* [TESTO DELLA PAGINA]

◇ ◇ ◇

Di Tarek Abi Samra, Gaia Vianello, 07 luglio 2016.

Lo scorso maggio, l’associazione Ashkal Alwan di Beirut ha
organizzato un seminario sullo stato dell’arte del romanzo arabo
contemporaneo (qui),
a cui hanno partecipato molti autori di lingua araba provenienti da
tutta la regione. 

Ne ha parlato L’Orient Litteraire, di cui di seguito alcuni estratti. 
L’originale in francese è a questo link

“Non immaginavamo (..) il tipo di difficoltà che avremmo incontrato
cercando di riunire degli scrittori arabi a Beirut.” É attraverso queste
cupe parole che Christine Thomé ha aperto il “Seminario sul romanzo arabo” organizzato dall’Associazione libanese di arti plastiche Ashkal Alwan.


Fondatrice e direttrice di quest’associazione, Thomé ha aggiunto
nello stesso tono un po’ disilluso: “Degli ostacoli insospettati si sono
accumulati giorno dopo giorno, rivelandoci, nel dettaglio, il misero
stato del nostro mondo arabo attuale”. Molti scrittori si son trovati nell’impossibilità di partecipare a questo seminario, ha spiegato: lo
yemenita che non poteva lasciare il proprio villaggio sotto assedio, il
kuwaitiano le cui autorità nazionali si sono raccomandate all’ultimo
momento di non avventurarsi in Libano per ragioni di sicurezza,
l’egiziano incarcerato per il suo romanzo, la palestinese a cui è
vietato l’accesso in territorio libanese, infine la siriana costretta a
rimanere nella sua terra d’esilio fino all’ottenimento del proprio
permesso di residenza.

◇ ◇ ◇

* [DATI FORNITI]
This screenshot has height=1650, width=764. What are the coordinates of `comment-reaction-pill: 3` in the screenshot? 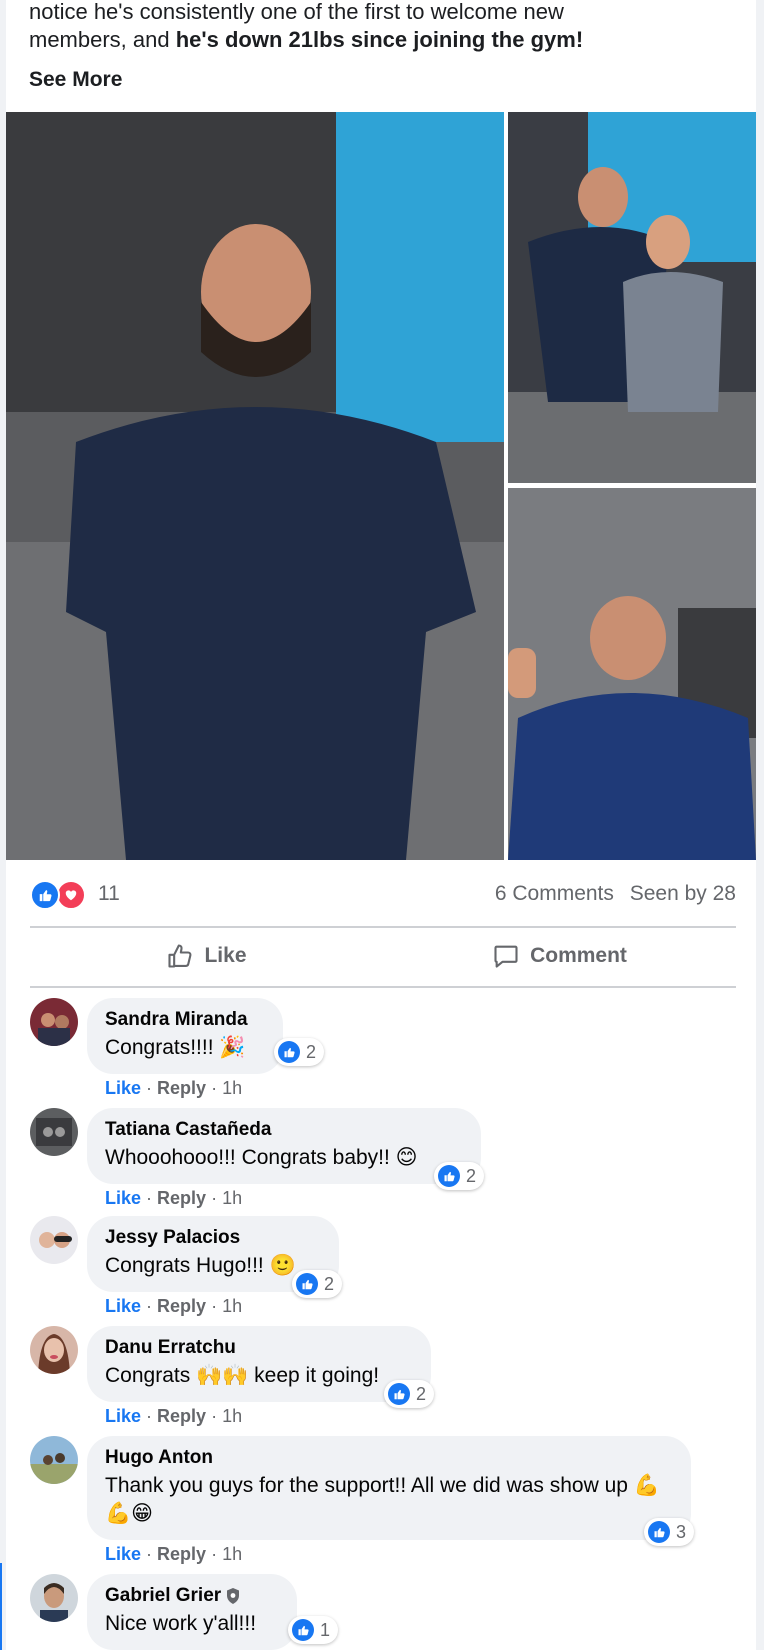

◇ ◇ ◇

* [CONSEGNA]
Ricopia dal testo della pagina il passo che parte dalle parole "Di Tarek Abi" e si ferma dopo "plastiche Ashkal Alwan.", senza cambiare nulla.

* [RISPOSTA FINALE]
Di Tarek Abi Samra, Gaia Vianello, 07 luglio 2016.

Lo scorso maggio, l’associazione Ashkal Alwan di Beirut ha
organizzato un seminario sullo stato dell’arte del romanzo arabo
contemporaneo (qui),
a cui hanno partecipato molti autori di lingua araba provenienti da
tutta la regione. 

Ne ha parlato L’Orient Litteraire, di cui di seguito alcuni estratti. 
L’originale in francese è a questo link

“Non immaginavamo (..) il tipo di difficoltà che avremmo incontrato
cercando di riunire degli scrittori arabi a Beirut.” É attraverso queste
cupe parole che Christine Thomé ha aperto il “Seminario sul romanzo arabo” organizzato dall’Associazione libanese di arti plastiche Ashkal Alwan.